Let´s talk „UN-English“

Die Sprache, die in den Protokollen zum Tragen kommt, ist eine Form von Juristen-Englisch, auch als „UN-English“ tituliert. Damit wird teilweise über einen längeren Zeitraum um einzelne Worte und Formulierungen gerungen. Können kleinere Delegationen nicht über die gesamten zwei Wochen allen Entscheidungssitzungen und Diskussionsrunden beiwohnen, so spielen die großen Delegationen auf Zeit. 14 Stunden Diskussion pro Tag waren damit eher die Regel. Im Laufe der Konferenz bildeten sich Interessengruppen, um wenigstens einen Teil der Forderungen zu erreichen. Bei der UN gilt der Konsens – es muss jeder mit dem ausgehandelten Text in den Protokollen einverstanden sein. Wie eine Delegierte Kolumbiens dazu sagte (frei übersetzt): „Konsens ist, wenn alle übereinstimmen und keiner glücklich ist.“

Für mich persönlich war diese Erfahrung unglaublich lehrreich.
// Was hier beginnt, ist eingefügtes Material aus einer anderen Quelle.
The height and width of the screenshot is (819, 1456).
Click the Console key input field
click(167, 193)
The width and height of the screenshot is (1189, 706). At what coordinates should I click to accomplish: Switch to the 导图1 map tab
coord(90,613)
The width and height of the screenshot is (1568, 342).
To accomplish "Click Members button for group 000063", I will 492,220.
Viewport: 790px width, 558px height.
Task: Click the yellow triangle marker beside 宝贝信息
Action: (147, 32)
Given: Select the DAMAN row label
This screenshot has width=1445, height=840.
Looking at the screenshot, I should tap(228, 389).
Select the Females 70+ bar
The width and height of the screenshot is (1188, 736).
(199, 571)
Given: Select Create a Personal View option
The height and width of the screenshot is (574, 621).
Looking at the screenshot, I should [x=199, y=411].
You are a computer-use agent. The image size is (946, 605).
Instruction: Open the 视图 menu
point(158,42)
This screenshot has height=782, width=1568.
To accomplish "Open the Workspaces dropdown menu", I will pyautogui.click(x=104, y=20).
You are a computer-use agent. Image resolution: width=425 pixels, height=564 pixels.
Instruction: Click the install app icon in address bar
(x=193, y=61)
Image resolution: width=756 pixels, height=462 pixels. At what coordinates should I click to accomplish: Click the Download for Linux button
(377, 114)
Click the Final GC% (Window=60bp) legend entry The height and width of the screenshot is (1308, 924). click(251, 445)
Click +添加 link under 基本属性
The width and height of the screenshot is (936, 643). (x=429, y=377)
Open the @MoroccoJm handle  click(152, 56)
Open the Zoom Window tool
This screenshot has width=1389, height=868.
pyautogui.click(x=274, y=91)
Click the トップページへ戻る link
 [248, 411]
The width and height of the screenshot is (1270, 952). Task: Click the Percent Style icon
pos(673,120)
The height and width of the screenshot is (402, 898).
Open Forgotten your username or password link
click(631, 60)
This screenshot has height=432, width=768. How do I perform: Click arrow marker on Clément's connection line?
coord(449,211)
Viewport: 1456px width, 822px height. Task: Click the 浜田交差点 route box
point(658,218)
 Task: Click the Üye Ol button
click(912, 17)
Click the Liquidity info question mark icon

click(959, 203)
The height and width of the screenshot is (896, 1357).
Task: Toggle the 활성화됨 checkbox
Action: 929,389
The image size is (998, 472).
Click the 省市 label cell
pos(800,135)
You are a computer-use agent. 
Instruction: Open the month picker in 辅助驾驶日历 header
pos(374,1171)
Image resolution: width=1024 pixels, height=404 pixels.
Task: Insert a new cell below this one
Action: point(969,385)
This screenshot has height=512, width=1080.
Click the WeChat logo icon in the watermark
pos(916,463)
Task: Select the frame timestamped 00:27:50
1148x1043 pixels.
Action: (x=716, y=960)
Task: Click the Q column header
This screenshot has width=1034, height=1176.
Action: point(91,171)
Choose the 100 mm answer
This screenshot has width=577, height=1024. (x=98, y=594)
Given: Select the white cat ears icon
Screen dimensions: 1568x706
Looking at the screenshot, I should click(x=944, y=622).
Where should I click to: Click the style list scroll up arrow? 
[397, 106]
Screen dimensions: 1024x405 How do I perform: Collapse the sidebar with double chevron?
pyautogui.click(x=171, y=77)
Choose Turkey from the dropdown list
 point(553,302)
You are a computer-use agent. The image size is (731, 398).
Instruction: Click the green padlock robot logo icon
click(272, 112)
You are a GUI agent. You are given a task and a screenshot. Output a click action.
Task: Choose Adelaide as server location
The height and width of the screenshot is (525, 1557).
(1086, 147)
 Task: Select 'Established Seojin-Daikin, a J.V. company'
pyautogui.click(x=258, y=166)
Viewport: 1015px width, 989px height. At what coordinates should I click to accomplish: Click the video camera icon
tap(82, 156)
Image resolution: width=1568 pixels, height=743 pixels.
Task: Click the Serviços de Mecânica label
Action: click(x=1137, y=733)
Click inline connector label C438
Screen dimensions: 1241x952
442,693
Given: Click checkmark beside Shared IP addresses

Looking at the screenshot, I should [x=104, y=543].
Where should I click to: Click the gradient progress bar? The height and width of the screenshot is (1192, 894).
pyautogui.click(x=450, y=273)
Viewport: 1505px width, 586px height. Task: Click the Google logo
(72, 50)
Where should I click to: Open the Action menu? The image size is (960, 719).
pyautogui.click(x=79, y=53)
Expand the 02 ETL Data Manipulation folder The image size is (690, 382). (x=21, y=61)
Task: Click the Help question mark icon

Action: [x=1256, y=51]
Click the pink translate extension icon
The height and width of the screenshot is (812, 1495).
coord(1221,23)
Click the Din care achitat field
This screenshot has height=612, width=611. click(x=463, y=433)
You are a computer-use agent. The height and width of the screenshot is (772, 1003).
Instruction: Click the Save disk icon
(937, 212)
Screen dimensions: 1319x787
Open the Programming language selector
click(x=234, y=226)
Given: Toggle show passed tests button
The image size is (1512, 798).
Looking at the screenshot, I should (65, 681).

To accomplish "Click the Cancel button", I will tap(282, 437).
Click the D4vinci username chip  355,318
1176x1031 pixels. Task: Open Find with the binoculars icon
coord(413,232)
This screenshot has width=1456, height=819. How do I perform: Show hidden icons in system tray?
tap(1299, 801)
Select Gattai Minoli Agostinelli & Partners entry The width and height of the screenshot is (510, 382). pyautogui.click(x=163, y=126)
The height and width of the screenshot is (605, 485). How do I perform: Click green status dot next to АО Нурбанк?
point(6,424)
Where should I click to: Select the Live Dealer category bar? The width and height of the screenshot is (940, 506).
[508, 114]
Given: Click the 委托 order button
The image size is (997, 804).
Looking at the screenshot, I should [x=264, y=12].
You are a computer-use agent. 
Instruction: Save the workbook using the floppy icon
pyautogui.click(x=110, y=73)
Ich musste mit Erschrecken feststellen, wie häufig Personen über wissenschaftliche Sachverhalte sprechen, die nicht einmal annähernd einen fachlichen Hintergrund haben. Mir wurde aufgezeigt, wie wichtig es ist, sich auch als Wissenschaftler in die politische Diskussion einzuschalten − damit über die Forschung an unseren Universitäten nicht von anderen entschieden und diese untergraben wird. Es ist letztendlich zum Wohle der Gesellschaft, wenn Entscheidungen auf wissenschaftlichen Grundlagen anstatt aufgrund ideologischer Weltanschauungen getroffen werden.